Miami Marlins
- Pitcher
- Born: Pembroke Pines, Florida, U.S.
- Bats: RightThrows: Right

= Evan McKendry =

American baseball player

Evan Daniel McKendry is an American professional baseball pitcher in the Miami Marlins organization.

==Career==
===Amateur===
McKendry played college baseball for the Miami Hurricanes. As a junior, he went 7–2 record with a 4.41 ERA and 72 strikeouts.

===Tampa Bay Rays===
McKendry was selected in the ninth round by the Tampa Bay Rays in the 2019 Major League Baseball draft. He split his first professional season between the rookie-level Gulf Coast League Yankees and Low-A Hudson Valley Renegades. McKendry did not play in a game in 2020 due to the cancellation of the minor league season because of the COVID-19 pandemic.

McKendry returned to action in 2021 with the High-A Bowling Green Hot Rods; in 21 appearances (10 starts), he compiled a 4–3 record and 3.73 ERA with 60 strikeouts and three saves across 62 2/3 innings pitched. In 2022, he made 23 appearances (19 starts) for the Double-A Montgomery Biscuits and Triple-A Durham Bulls, posting a cumulative 0–5 record and 3.99 ERA with 97 strikeouts across 94 2/3 innings pitched.

McKendry returned to Triple-A Durham to begin the 2023 season, logging an 8–3 record and 4.00 ERA with 95 strikeouts in 96 2/3 innings pitched across 20 appearances (15 starts).

===Milwaukee Brewers===
On August 1, 2023, McKendry was traded to the Milwaukee Brewers in exchange for Alex Jackson. He spent the remainder of the year with the Triple-A Nashville Sounds, posting a 4–3 record and 4.93 ERA with 35 strikeouts over eight starts.

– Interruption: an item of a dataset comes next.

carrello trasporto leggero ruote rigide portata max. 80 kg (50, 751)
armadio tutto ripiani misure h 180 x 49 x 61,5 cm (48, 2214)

McKendry returned to Nashville for the 2024 campaign, compiling a 4–6 record and 5.30 ERA with 69 strikeouts and two saves across 24 appearances (10 starts). He began the 2025 season with Nashville, but struggled to an 0–1 record and 6.43 ERA with four strikeouts over four appearances (one start).

===Chicago White Sox===
On May 5, 2025, McKendry was traded to the Chicago White Sox in exchange for cash considerations. He made 20 appearances (13 starts) for the Triple-A Charlotte Knights, accumulating a 5–9 record and 5.15 ERA with 57 strikeouts across 80 1/3 innings pitched. McKendry elected free agency following the season on November 6.

===Miami Marlins===
On November 18, 2025, McKendry signed a minor league contract with the Miami Marlins organization.